Ultrathin 2D nitrogen-doped carbon nanosheets for high performance supercapacitors: insight into the effects of graphene oxides

Abstract

Ultrathin 2D nitrogen-doped carbon nanosheets with a thickness of about 5 nm have been facilely synthesized from potato starch by using graphene oxides (GO) as the structure-directing agent. The pore structures and surface properties can be feasibly and rationally tailored by addition of a certain amount of GO in the precursor. The addition of GO to the potato starch can increase the surface areas and the pyridinic-N and pyrrolic-N ratios of the as-prepared 2D carbon nanosheets.

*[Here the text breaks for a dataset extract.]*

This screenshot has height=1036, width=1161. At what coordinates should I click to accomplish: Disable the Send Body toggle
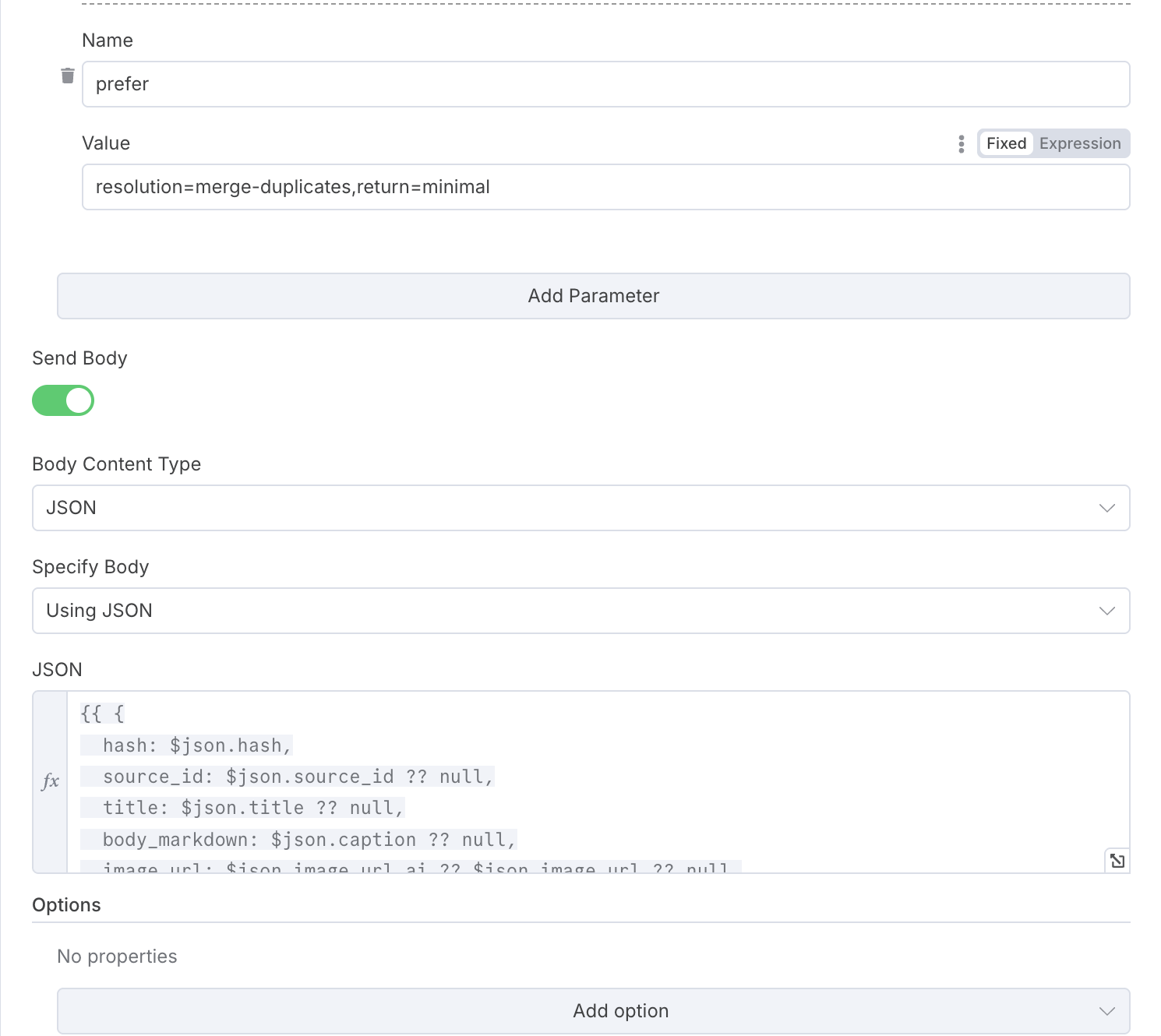coord(63,401)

The as-obtained ultrathin nitrogen-doped carbon nanosheets with the optimized amount of GO in potato starch (3 wt%) possess a unique 2D structure, a high N content, and high ratios of pyridinic-N and pyrrolic-N, exhibiting a high capacitance of 301 F g⁻¹ at 0.5 A g⁻¹, superior rate capability of 81% at 50 A g⁻¹, and good cycling stability in 6 M KOH electrolyte. Experimental and theoretical results show that high pyridinic-N and pyrrolic-N ratios in the NCNSs are beneficial for improving the electrochemical performance. This work may provide helpful guidance for understanding the effect of the addition of GO to biomass precursors on the electrochemical performance of the 2D nitrogen-doped carbon electrodes for supercapacitors.